Return every line of the data below that includes the string "computer".

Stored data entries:
※ ※ ※
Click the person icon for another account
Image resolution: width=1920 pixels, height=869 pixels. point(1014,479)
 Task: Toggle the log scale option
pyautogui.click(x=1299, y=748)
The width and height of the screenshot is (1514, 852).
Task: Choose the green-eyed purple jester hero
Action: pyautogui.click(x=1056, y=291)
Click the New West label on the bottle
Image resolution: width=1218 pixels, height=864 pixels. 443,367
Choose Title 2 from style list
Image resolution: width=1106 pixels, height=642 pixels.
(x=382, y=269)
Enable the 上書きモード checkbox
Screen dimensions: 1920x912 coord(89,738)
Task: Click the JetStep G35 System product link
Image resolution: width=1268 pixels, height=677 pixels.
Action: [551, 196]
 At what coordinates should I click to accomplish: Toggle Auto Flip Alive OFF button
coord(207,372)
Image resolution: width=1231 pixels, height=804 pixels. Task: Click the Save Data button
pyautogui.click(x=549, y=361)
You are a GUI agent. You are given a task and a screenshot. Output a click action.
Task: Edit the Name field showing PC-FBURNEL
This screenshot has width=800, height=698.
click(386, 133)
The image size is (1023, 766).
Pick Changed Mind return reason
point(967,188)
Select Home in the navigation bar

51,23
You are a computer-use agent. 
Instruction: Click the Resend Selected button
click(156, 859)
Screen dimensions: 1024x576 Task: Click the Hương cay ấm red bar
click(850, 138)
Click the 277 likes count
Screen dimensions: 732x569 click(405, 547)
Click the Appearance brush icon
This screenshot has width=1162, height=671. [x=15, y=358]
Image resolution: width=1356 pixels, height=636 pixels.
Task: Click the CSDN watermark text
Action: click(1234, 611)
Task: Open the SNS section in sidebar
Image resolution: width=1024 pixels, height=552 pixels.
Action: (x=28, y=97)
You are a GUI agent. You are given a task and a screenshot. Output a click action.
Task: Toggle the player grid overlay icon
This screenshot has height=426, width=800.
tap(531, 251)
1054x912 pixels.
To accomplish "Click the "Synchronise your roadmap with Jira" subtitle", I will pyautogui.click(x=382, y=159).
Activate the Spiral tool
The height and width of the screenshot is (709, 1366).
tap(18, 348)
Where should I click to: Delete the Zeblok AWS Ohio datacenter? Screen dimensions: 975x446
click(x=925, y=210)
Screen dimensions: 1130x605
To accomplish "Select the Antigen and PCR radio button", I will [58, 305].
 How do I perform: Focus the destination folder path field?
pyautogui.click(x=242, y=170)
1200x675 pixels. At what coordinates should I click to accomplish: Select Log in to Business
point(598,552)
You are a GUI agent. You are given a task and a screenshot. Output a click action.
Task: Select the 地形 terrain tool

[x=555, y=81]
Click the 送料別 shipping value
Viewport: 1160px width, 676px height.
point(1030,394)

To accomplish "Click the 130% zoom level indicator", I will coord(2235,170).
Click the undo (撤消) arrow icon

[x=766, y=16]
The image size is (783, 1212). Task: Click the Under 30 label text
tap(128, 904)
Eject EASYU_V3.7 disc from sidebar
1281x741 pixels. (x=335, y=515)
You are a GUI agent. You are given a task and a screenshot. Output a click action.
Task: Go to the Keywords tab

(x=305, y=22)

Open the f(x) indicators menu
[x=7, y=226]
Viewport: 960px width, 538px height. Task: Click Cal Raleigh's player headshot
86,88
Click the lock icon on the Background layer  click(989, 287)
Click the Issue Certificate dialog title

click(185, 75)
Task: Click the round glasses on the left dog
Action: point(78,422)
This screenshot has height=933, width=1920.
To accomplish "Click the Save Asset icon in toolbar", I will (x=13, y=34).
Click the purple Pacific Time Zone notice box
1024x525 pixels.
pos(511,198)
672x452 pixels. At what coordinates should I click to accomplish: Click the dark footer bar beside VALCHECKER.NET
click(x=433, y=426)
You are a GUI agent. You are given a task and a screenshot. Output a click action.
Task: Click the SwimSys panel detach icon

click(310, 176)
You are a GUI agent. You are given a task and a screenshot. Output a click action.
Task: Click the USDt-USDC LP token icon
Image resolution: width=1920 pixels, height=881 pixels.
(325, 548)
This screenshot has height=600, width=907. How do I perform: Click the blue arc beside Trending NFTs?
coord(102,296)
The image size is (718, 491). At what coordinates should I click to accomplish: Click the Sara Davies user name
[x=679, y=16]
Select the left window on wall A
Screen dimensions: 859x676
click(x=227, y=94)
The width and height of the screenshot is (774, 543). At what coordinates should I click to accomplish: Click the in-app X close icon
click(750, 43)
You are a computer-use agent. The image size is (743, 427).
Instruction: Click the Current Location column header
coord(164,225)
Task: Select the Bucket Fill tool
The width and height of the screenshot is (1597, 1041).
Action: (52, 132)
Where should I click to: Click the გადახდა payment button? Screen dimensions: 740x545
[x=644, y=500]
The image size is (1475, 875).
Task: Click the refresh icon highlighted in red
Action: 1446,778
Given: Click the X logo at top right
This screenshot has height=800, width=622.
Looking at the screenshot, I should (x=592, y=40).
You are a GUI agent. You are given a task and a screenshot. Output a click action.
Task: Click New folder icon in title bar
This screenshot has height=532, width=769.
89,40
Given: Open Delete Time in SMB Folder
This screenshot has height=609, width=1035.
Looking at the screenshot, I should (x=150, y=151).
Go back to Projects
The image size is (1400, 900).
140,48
※ ※ ※
Task result ->
You are a computer-use agent. 
You are a computer-use agent. The image size is (743, 427).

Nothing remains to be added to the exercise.